Stored rows:
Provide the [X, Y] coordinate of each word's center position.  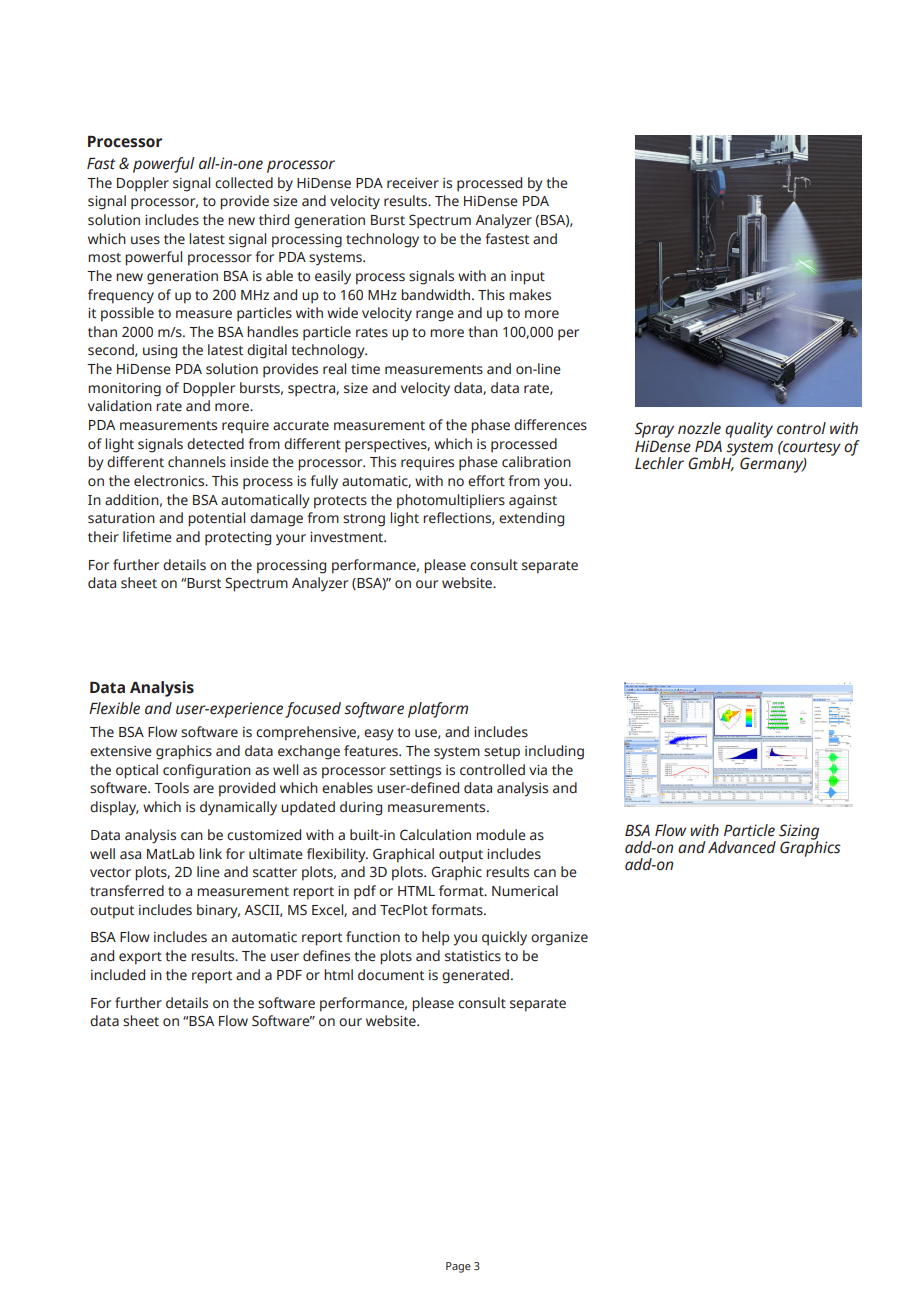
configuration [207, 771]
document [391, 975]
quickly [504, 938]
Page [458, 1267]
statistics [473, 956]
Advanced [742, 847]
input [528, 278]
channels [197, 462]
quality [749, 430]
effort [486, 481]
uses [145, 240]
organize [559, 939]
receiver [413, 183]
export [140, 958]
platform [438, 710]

Task details:
Convert the records into a numbered list, starting at the line containing "document [391, 975]" and running through the end of the records, both ends included. Leave out any blank lines.

Output of the exercise:
1. document [391, 975]
2. quickly [504, 938]
3. Page [458, 1267]
4. statistics [473, 956]
5. Advanced [742, 847]
6. input [528, 278]
7. channels [197, 462]
8. quality [749, 430]
9. effort [486, 481]
10. uses [145, 240]
11. organize [559, 939]
12. receiver [413, 183]
13. export [140, 958]
14. platform [438, 710]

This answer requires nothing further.